动物布鲁氏菌感染重组酶聚合酶扩增检测方法的建立

动物布鲁氏菌感染重组酶聚合酶扩增检测方法的建立
布鲁氏菌病是一个世界性分布的人畜共患病,能够引起多种动物流产和胎儿死亡,对畜牧业造成很大的经济损失。

但目前尚缺少一种快速、灵敏的检测方法用于布鲁氏菌病诊断。

本试验以布鲁氏菌的bp26基因为靶基因,建立了实时重组酶聚合酶扩增(RPA)方法,并检测了不同家畜样品中的布鲁氏菌。

本试验建立的RPA方法在40 ~oC条件下反应20 min,可检测到4个拷贝的含有目的片段的重组质粒。

该RPA检测方法的灵敏性为94.9%,特异性为97.0%,分别略低于荧光定量PCR的91.5%和98.5%,但高于普通PCR的93.2%和97.0%。

将临床样品分别用虎红平板凝胶试验与RPA方法检测,阳性检出率分别为55.6%和62.2%。

该RPA方法与流产衣原体、刚地弓形虫和鼠伤寒沙门氏菌无交叉反应,说明特异性良好。

本试验建立的RPA检测方法为下一步研制动物布鲁氏菌的临床检测试剂盒奠定基础。

进一步,本试验将快速侧流式试纸与SYBR green I重组酶聚合酶扩增技术相结合,建立了检测布鲁氏菌的方法。

针对布鲁氏菌bp26基因上的IS711区域设计引物和探针,优化反应条件。

RPA在30-35℃的温度下反应10-30 min即可产生结果,其灵敏度可检测带有细菌的质粒的6个菌落形成单位和6个质粒拷贝。

该方法与流产衣原体、鼠伤寒沙门氏菌、大肠杆菌和弓形虫无交叉反应,特异性较好。

应用RPA、PCR和qPCR方法检测田间样品,结果显示,不同方法检测的结果无显著性差异,阳性检出率分别为84.4%、86.6%和84.4%。

表明将侧流式试纸与SYBR green I RPA技术结合可以作为诊断布鲁氏菌的方法,用于临床和实验室检测。

本试验研究了特异性检测马耳他型布鲁氏菌(B.melitensis)和流产布鲁氏菌(B.abortus)的双重重组酶聚合酶扩增方法。

通过比对B.melitensis和
B.abortus基因组中的特异性片段,以B.melitensis假设蛋白和B.abortus膜转运蛋白为目的基因设计引物。

反应条件经优化后确定为38℃反应20 min。

利用双重RPA方法检测
B.melitensis的灵敏度为9×10~2质粒拷贝,检测B.abortus的灵敏度为9×10~1质粒拷贝。

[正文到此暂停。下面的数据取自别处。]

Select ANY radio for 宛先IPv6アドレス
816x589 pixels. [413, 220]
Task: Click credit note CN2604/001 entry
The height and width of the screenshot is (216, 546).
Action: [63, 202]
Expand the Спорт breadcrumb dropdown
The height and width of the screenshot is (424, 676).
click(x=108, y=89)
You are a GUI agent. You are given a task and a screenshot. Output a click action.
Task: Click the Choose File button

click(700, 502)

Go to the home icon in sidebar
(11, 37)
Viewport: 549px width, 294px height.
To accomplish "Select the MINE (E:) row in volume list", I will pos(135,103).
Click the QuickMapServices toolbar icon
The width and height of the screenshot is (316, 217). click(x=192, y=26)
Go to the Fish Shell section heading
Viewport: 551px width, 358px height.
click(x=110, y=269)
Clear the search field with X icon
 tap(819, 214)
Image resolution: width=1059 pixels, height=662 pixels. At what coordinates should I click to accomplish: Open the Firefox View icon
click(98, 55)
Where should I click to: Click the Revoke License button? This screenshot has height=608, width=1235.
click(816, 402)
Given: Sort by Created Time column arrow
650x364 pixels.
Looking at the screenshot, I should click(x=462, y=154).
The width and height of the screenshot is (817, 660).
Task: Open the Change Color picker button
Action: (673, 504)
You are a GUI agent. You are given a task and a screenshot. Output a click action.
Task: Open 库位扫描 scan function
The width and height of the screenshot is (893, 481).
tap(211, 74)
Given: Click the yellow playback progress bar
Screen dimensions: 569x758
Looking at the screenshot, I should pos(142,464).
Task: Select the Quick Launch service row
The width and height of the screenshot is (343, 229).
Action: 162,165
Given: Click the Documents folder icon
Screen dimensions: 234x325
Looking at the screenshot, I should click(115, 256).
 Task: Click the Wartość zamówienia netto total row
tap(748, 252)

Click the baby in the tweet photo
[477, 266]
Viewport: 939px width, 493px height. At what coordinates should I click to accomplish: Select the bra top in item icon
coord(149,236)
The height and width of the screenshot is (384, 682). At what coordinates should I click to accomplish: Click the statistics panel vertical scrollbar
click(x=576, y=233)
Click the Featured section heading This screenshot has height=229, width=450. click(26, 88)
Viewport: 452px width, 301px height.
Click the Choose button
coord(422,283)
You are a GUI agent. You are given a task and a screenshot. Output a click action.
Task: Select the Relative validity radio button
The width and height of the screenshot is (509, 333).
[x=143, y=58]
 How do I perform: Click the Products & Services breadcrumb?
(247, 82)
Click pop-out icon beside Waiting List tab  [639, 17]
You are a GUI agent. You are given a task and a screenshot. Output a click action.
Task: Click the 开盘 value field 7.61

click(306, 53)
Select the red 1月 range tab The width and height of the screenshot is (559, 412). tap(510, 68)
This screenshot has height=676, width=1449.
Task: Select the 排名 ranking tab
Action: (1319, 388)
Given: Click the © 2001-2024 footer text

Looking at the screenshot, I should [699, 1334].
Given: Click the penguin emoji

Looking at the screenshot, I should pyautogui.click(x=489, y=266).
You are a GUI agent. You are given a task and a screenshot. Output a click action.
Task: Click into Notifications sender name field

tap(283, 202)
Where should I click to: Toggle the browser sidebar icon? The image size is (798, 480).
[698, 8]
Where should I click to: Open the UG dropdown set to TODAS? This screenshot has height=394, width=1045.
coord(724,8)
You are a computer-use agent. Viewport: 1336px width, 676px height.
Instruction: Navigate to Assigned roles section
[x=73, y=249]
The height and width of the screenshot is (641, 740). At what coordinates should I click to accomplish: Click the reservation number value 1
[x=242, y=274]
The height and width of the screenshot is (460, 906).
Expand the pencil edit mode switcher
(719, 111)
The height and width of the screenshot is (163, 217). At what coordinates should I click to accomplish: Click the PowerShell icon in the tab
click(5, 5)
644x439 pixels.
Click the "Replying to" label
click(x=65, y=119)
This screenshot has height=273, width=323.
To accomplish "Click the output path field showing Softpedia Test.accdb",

该双重RPA方法与检测B.melitensis bv.3,B.melitensis M5,B.abortus S19和B.suis S2等菌株以及流产衣原体、鼠伤寒沙门氏菌、大肠杆菌和弓形虫其它种病原无交叉反应,说明特异性较好。

将青海、内蒙古和新疆收集的62份田间样本,分别利用双重RPA和多重AMOS PCR进行检测。

结果显示,双重RPA检测绵羊和牦牛中的B.melitensis的阳性率为77.4%,而流产布鲁氏菌的阳性率为4.8%;多重AMOS PCR结果显示,B.melitensis的阳性率为19.3%,流产布鲁氏菌的阳性率为4.8%。

表明本试验建立的双重RPA方法可用于动物布鲁氏菌的流行病学监测。